Hog processing facilities caught in the crosshairs of a court challenging slaughter line speeds may have an opportunity to again resume higher speeds as part of a limited-time trial to evaluate the impact on worker safety.
At the start of April, the U.S. District Court of Minnesota issued a decision in United Food and Commercial Workers Union, Local No. 663 v. U.S. Department of Agriculture which essentially threw out the elimination of line speed limits codified in a 2019 rule under the Trump administration because USDA did not adequately consider the impacts of the increased slaughter speeds on worker safety.
USDA’s New Swine Inspection System allowed for faster harvest facility line speeds. NSIS, initiated during the Clinton administration and evaluated at five pilot plants over 20 years, was approved for industry-wide adoption in 2019. NSIS modernized an inspection system that had remained unchanged for more than 50 years.
USDA Press Secretary Kate Waters said USDA consulted with the Occupational Safety and Health Administration and is inviting existing NSIS establishments to apply for a time-limited trial that would allow them to operate at an increased line speed for up to one year, during which time an establishment would implement worker safety measures included in an agreement with its workers’ union or worker safety committee.
“The trial will facilitate experimentation with different ergonomics, automation and crewing to design custom work environments that increase productivity and protect food safety while decreasing the probability of worker injuries,” Waters states. “During the trial, participating establishments will collect data that measures the impact of line speed on workers, which will be shared with OSHA and could inform future rulemaking in this area.”

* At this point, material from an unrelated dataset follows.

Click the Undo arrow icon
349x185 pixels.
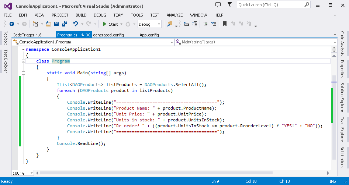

The change in line speeds would result in a 2.5% loss in pork packing capacity nationwide, and more than $80 million in reduced income for small U.S. hog farmers, according to an analysis by Dermot Hayes, an economist with Iowa State University.
Food Safety and Inspection Service’s analysis shows that plants operating under the pilot program – HACCP Inspection Models Project or HIMP – averaged line speeds of 1,099 head per hour, with speeds varying from 885 head per hour to 1,295 head per hour.
FSIS states, “Although they are authorized to do so, market hog HIMP establishments do not operate at line speeds that are significantly faster than the current maximum line speeds for market hogs.” Maximum line speed for the traditional system is 1,106 head per hour.
FSIS compared establishment injury rates between HIMP and traditional establishments from 2002 to 2010. The preliminary analysis shows that HIMP establishments had lower mean injury rates than non-HIMP establishments. Plants that elect to operate under NSIS must provide safety attestations annually. In addition, FSIS inspectors have the authority to reduce speeds if they believe the line speed poses a worker safety risk, the North American Meat Institute stated following the ruling.
“Facilities participating in the NSIS program successfully implemented worker safety and food safety programs operating at faster line speeds, many of them for two decades. The Meat Institute and its members welcome this opportunity to restore lost production and help ease supply chain challenges but will need to examine further the specific requirements for participation in the limited trial,” says Sarah Little, Meat Institute vice president of communications.
Food & Water Watch Senior Staff Attorney Zach Corrigan criticized the Biden administration for “caving to industry pressure.” Corrigan adds, “The administration was right to accept a court decision throwing out the awful Trump administration rules that allowed slaughterhouses to ramp up their slaughter-line speeds. Unfortunately, they are now reversing course on this with a pilot program that continues to put industry profits over protecting the safety of our food supply.”